> _Task brief_: Please copy word for word the records from the line with "Given: Open the 时间类型 dropdown" up to and including the line with "tap(326, 410)", leaving out the pictures.

> _Data for this task_:

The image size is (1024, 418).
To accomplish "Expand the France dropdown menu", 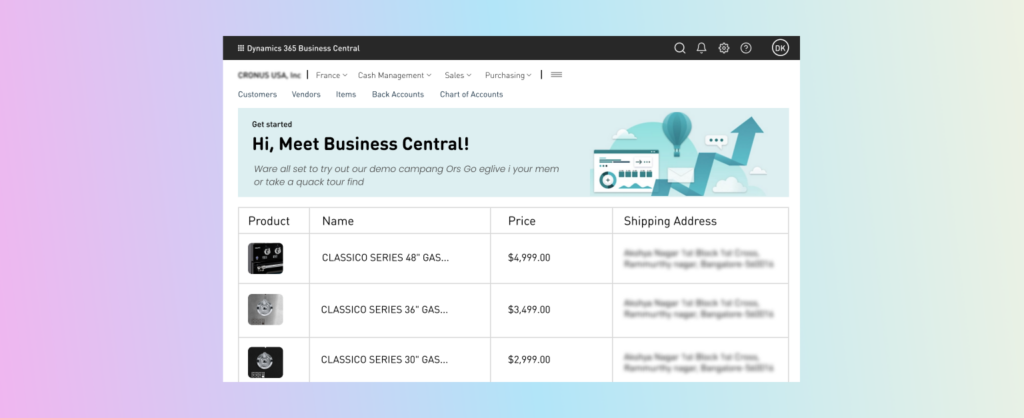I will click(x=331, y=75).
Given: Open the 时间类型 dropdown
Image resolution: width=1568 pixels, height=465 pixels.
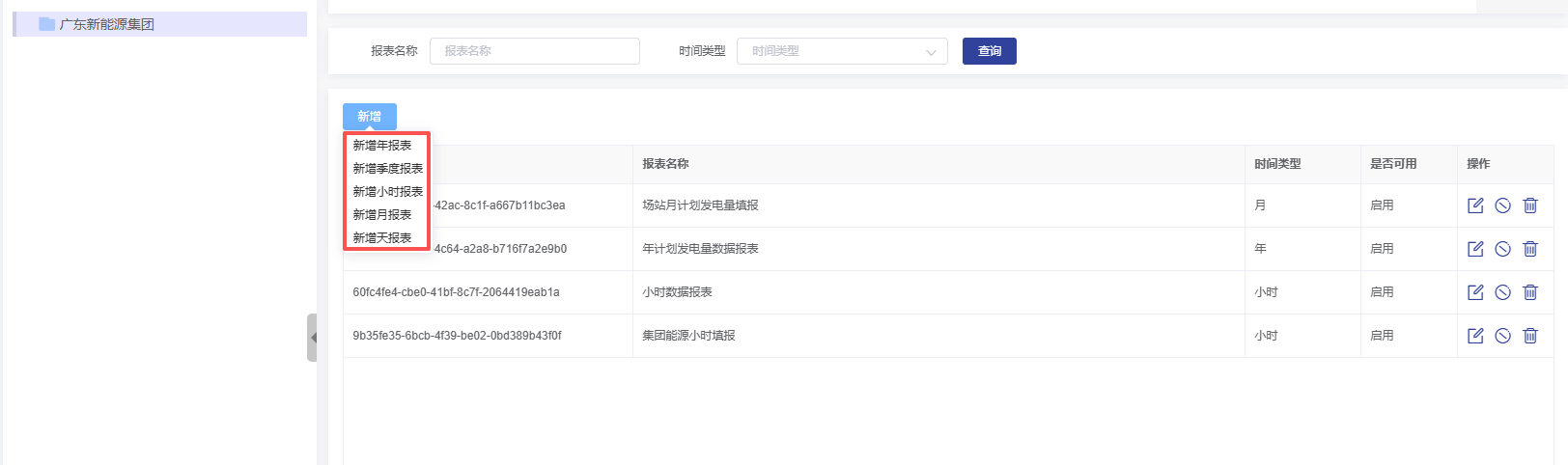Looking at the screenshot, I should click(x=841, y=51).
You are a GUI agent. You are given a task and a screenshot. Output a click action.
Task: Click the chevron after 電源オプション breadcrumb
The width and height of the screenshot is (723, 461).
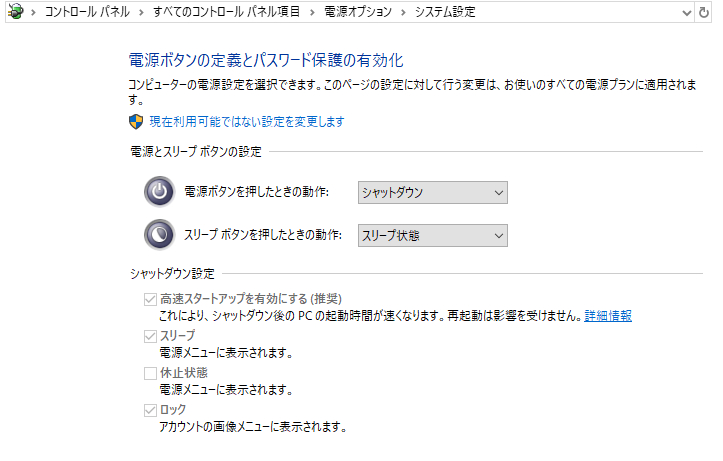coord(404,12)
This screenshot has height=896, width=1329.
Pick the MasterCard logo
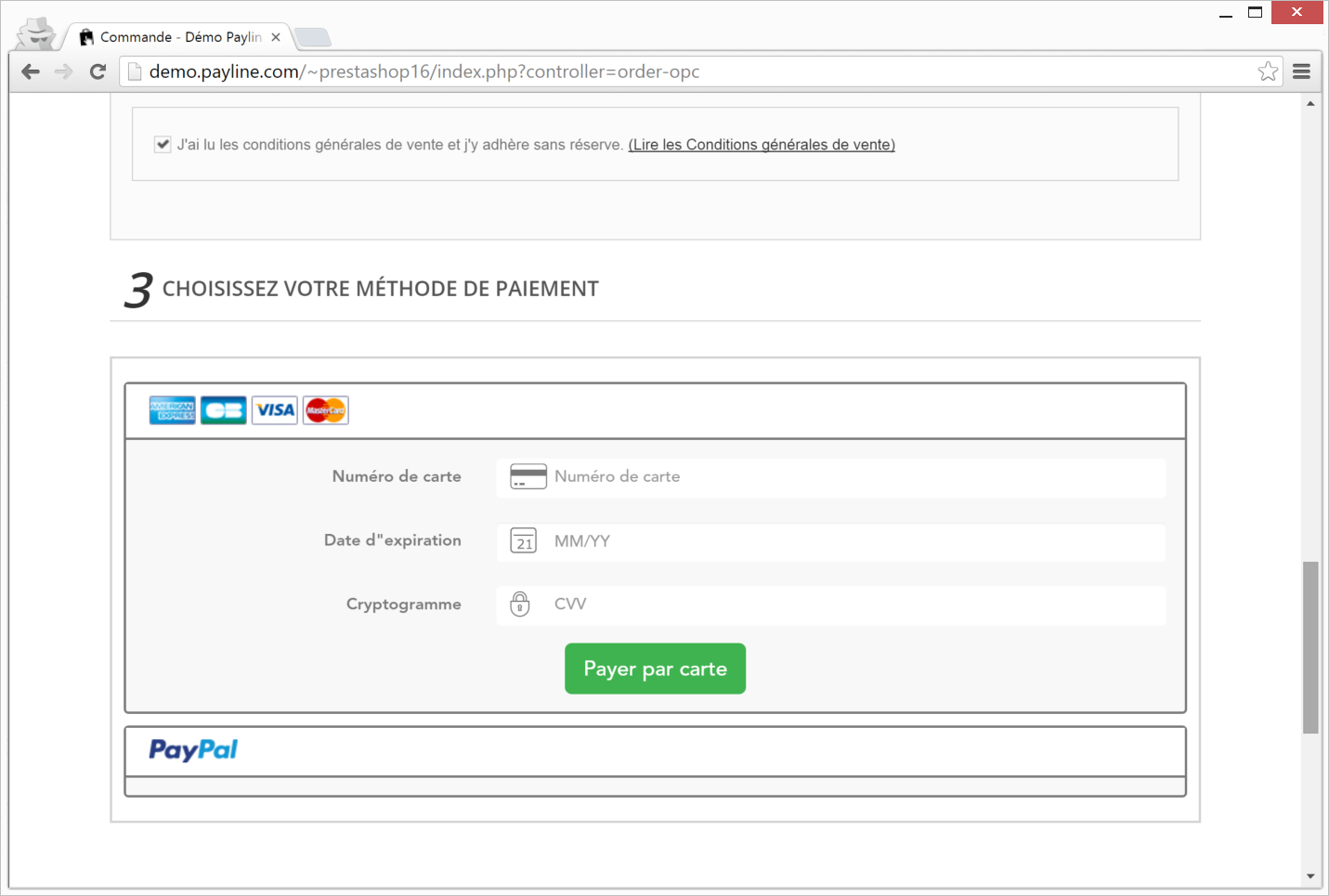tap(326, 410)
--
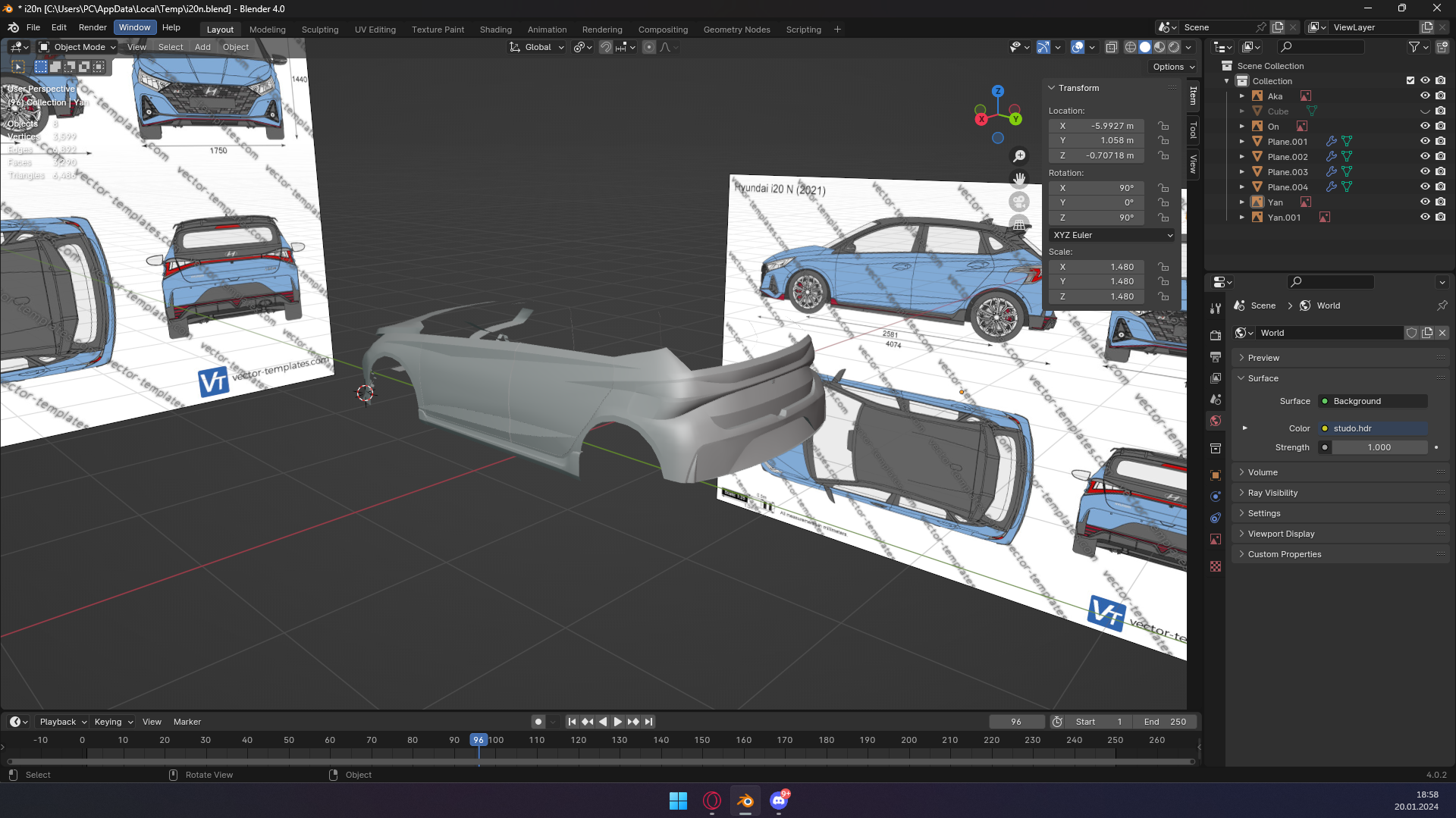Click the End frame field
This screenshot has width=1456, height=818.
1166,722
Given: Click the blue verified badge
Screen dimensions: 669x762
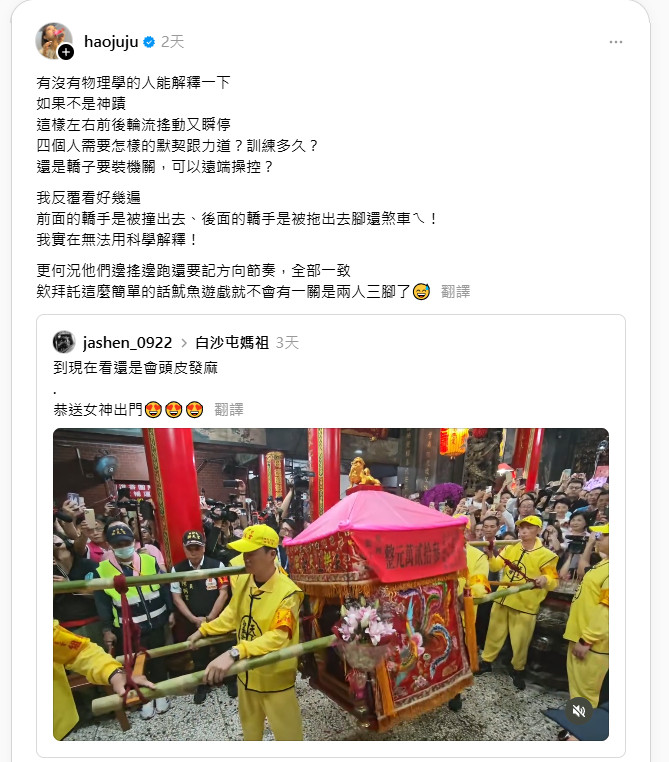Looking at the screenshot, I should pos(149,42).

> _The reply_:
Given: Open the 时间类型 dropdown
Image resolution: width=1568 pixels, height=465 pixels.
Looking at the screenshot, I should click(x=841, y=51).
You are a GUI agent. You are given a task and a screenshot. Output a click action.
Task: Click the chevron after 電源オプション breadcrumb
The width and height of the screenshot is (723, 461).
coord(404,12)
This screenshot has height=896, width=1329.
Pick the MasterCard logo
tap(326, 410)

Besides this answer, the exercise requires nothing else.